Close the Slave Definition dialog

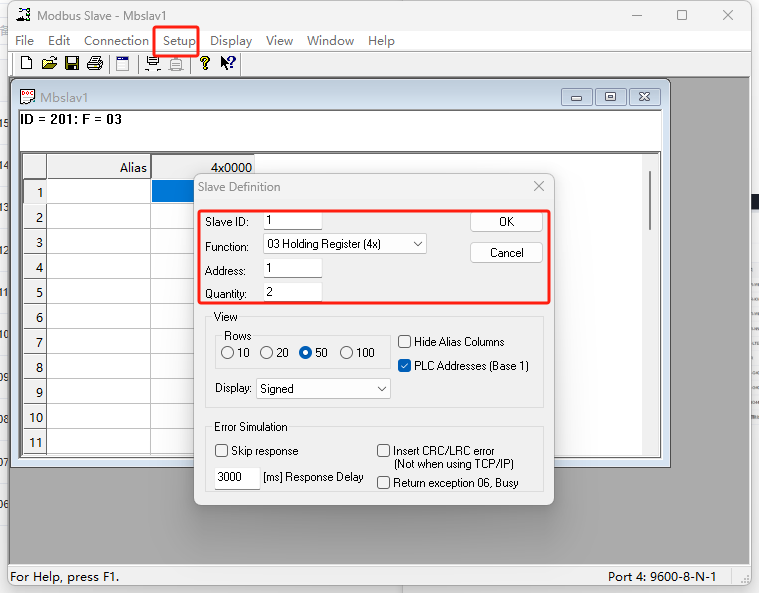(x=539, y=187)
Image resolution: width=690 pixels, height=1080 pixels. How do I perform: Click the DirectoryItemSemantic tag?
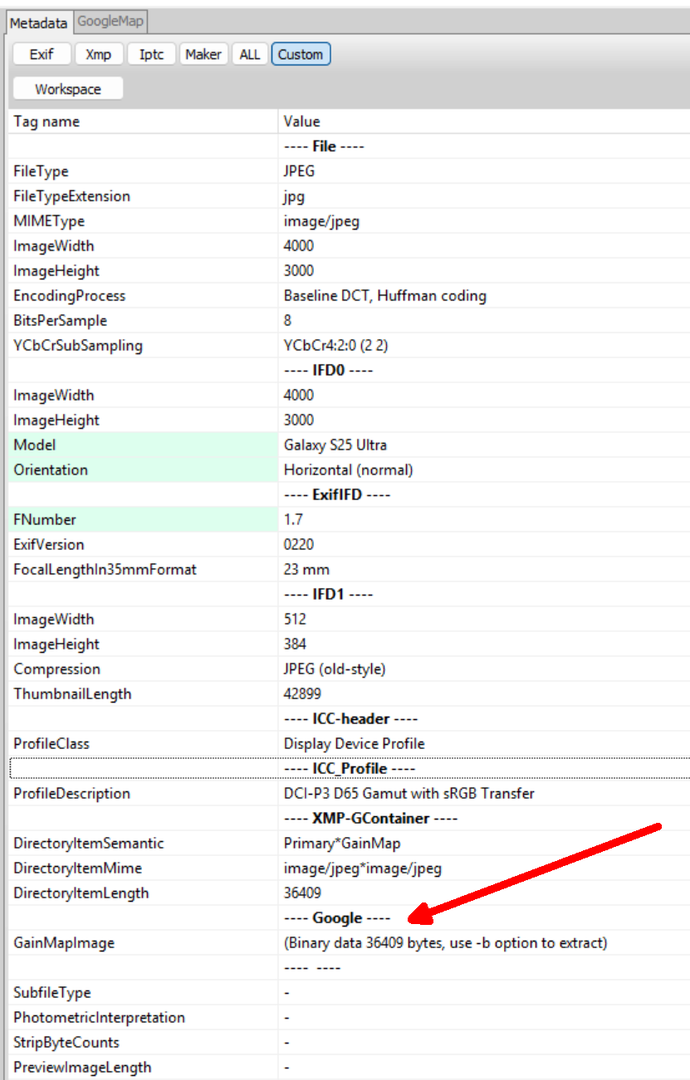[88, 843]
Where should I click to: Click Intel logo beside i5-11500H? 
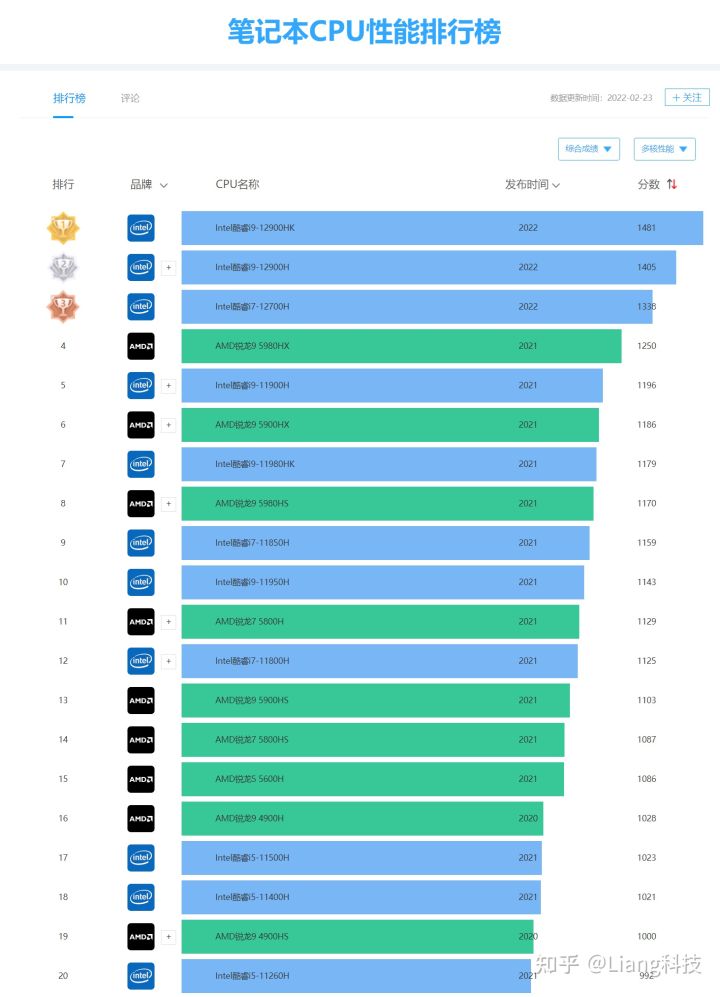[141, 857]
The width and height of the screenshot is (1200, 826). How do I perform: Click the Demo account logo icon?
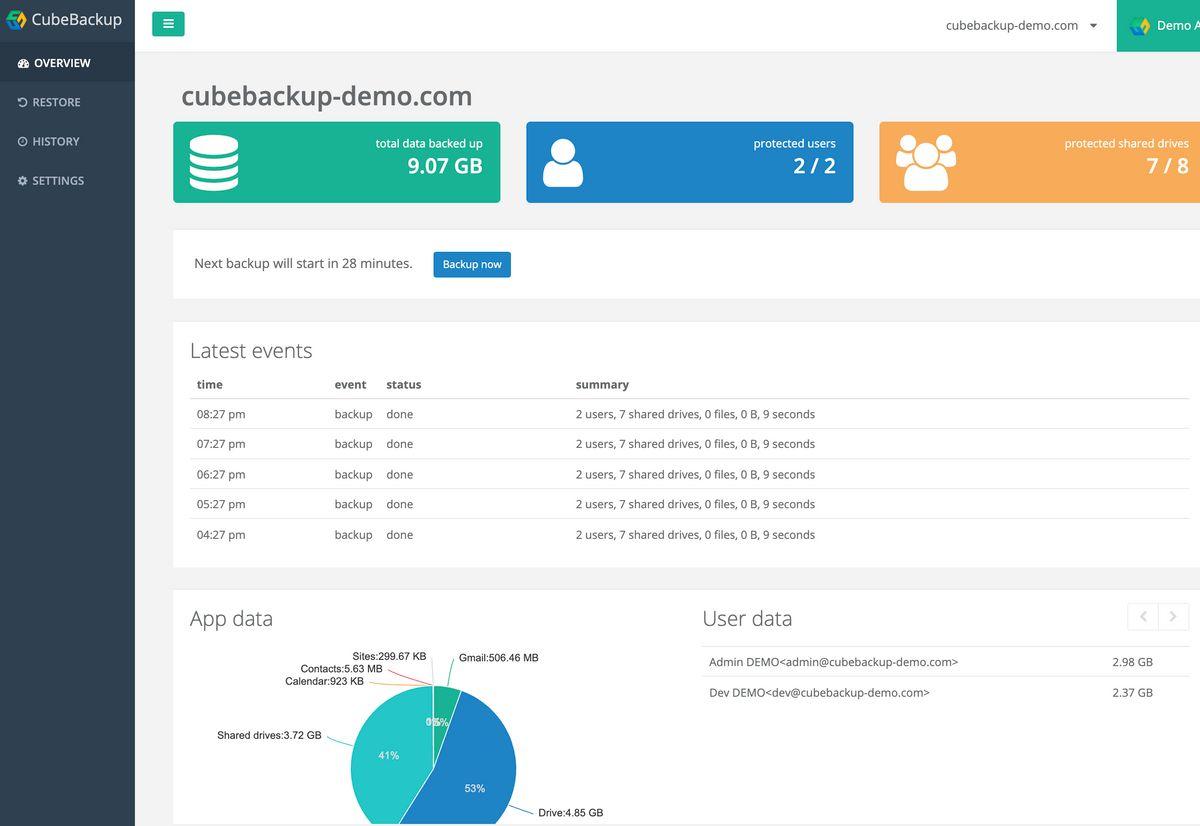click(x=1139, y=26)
---
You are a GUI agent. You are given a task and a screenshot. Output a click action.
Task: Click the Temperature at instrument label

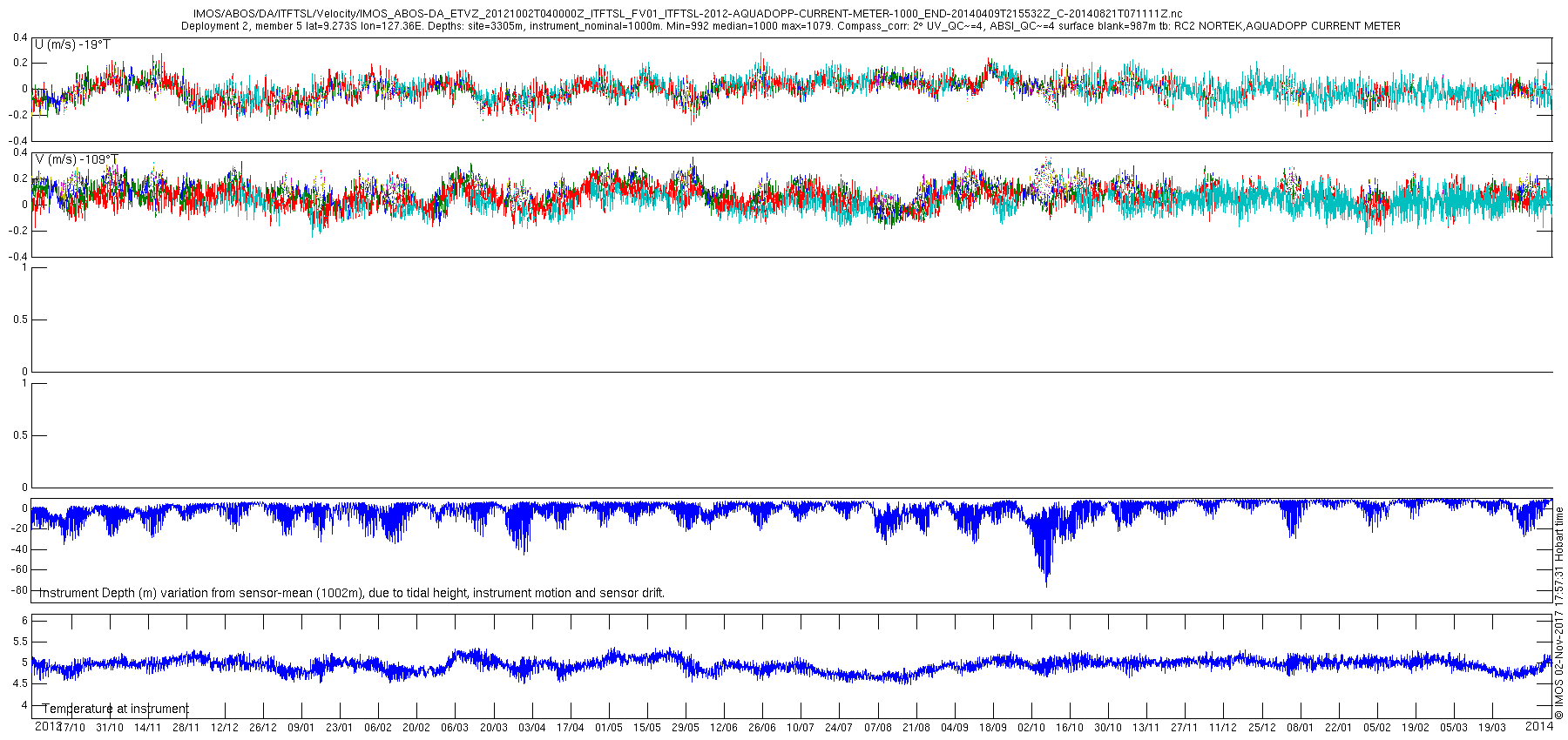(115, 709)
* * *
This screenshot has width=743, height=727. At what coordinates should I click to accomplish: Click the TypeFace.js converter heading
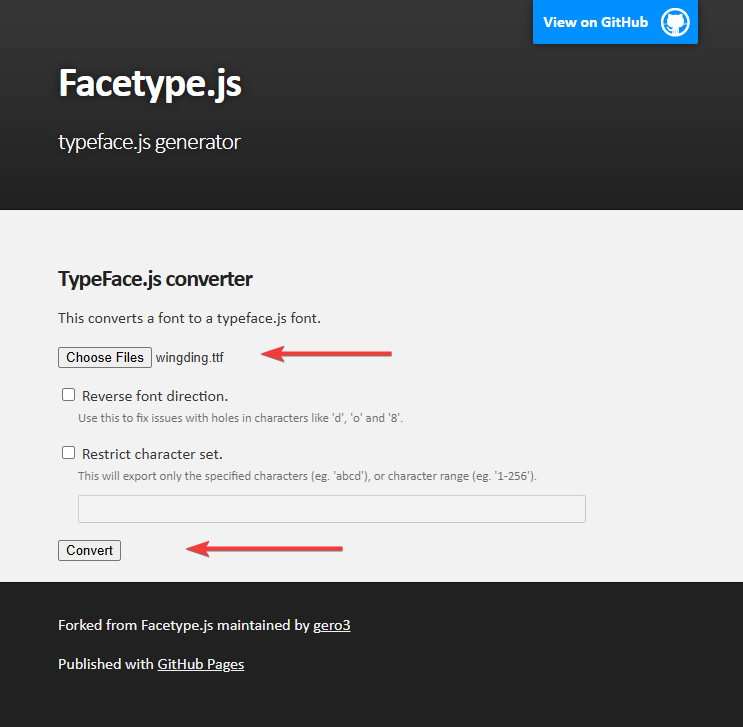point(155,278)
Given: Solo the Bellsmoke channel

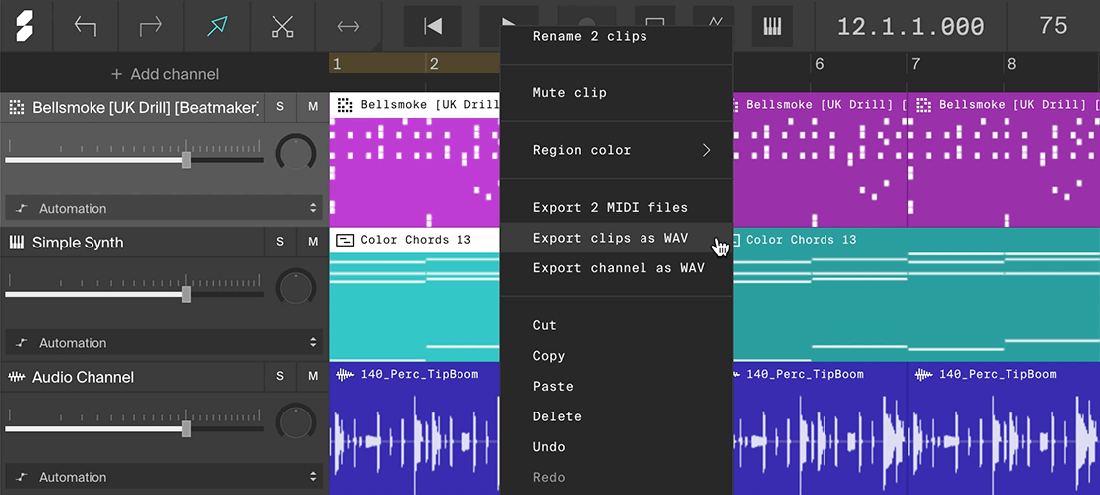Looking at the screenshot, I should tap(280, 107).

• _Exercise_: Please edit the entries from the line with "The width and" to the line with "click(x=1139, y=26)", replacing "Demo account" with "Practice account" and changing nothing else. Give back only those lines, without the pictures.

• _Solution_:
The width and height of the screenshot is (1200, 826). How do I perform: Click the Practice account logo icon?
click(x=1139, y=26)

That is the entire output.